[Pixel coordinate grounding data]

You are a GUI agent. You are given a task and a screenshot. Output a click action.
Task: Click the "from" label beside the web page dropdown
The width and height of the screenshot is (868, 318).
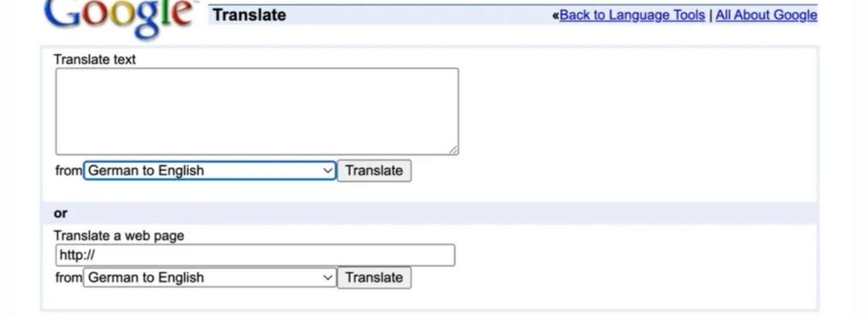[69, 277]
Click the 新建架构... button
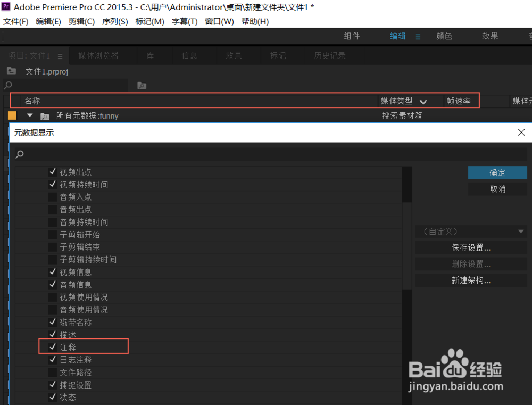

* **EXERCISE DESCRIPTION**:
Repeat the data exactly, without the pictures.

* **SOLUTION TO THIS PROBLEM**:
You are a GUI agent. You are given a task and a screenshot. Output a click action.
Task: Click the "from" label beside the web page dropdown
The width and height of the screenshot is (868, 318).
[69, 277]
Click the 新建架构... button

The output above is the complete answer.